On cue, everything disappeared at dark. However, I decided to stay and try into the night. I used a 9-inch, black, skinny Hogy with a black Deceiver teaser rigged ahead of it. In the past, this has been one of my go-to rigs at night. Well, it worked like a charm as I began getting hit after hit, sometimes two or three hits on a single cast. I have no idea what the fish were doing, but they were not getting hooked! I must have had twenty hits before I landed my first fish, a schoolie, on the teaser. I landed quite a few more fish after that, with half falling for the teaser and half on the Hogy.

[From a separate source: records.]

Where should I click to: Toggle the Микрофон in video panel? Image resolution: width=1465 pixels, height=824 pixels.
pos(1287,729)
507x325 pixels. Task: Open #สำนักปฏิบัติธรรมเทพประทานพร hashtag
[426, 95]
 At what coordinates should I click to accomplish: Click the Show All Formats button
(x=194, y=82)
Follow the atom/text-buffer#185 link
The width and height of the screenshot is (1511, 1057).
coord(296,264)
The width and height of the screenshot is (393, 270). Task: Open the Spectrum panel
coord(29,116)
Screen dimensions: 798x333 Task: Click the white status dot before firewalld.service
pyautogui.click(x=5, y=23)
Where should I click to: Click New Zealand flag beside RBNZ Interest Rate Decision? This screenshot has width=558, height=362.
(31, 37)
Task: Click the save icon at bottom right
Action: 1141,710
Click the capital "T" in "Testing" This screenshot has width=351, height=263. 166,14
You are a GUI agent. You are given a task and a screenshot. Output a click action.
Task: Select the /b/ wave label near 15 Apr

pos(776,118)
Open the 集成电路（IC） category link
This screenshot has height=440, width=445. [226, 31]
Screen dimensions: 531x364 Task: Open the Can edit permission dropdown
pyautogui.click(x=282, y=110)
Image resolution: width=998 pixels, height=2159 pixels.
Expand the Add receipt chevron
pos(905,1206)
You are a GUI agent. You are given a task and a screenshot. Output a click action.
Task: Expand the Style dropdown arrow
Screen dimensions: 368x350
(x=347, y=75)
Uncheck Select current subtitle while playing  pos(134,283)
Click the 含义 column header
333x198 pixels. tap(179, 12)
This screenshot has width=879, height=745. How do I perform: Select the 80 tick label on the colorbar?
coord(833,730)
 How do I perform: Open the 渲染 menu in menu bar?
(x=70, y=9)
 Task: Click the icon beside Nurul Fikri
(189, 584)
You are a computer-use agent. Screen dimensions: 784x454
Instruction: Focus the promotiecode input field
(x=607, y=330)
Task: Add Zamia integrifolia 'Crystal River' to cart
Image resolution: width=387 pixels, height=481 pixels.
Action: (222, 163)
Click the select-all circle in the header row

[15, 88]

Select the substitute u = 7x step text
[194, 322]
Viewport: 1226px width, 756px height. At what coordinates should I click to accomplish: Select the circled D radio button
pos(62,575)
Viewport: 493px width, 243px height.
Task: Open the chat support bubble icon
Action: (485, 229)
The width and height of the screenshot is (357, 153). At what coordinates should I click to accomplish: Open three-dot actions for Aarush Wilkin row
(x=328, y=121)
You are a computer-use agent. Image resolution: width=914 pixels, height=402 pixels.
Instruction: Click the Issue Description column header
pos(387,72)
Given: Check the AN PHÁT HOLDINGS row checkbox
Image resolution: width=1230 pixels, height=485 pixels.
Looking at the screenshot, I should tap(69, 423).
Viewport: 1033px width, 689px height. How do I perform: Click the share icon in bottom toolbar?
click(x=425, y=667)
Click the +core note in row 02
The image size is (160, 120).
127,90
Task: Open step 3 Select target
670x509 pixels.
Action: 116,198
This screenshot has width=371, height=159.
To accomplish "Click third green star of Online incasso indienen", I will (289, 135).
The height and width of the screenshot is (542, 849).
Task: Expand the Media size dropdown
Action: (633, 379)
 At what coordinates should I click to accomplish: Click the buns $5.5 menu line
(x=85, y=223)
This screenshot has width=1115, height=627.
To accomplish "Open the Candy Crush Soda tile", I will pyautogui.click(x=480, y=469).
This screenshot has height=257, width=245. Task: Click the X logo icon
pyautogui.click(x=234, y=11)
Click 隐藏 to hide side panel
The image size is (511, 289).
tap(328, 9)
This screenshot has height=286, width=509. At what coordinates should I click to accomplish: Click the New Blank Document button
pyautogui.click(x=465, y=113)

Earlier in the week, I had slugged it out all afternoon into the night in a number of locations and landed one lone schoolie at dark. There was practically no one fishing and for good reason. Shore fishing has been poor. Yet, if you ride around and scan the ocean’s surface way out with binoculars you can find birds diving here and there and an occasional fish breaking way out. I have spotted fish way out on just about every outing, including today. Everything — birds, bait, stripers, and blues — are way out and not close to shore. I have friends who have been fishing in boats, and they all report good and consistent success along the oceanfront from Narragansett to Charlestown. However, I also know a lot of fishermen who have been fishing from shore and they all report fair to poor fishing. They all complain that there is little bait near shore and very few blues and stripers except for occasional schoolies.
So, maybe the key to catching those daytime fish that seem to hold way out is to fish after dark. Clearly, on October 3 those fish moved close to shore with darkness.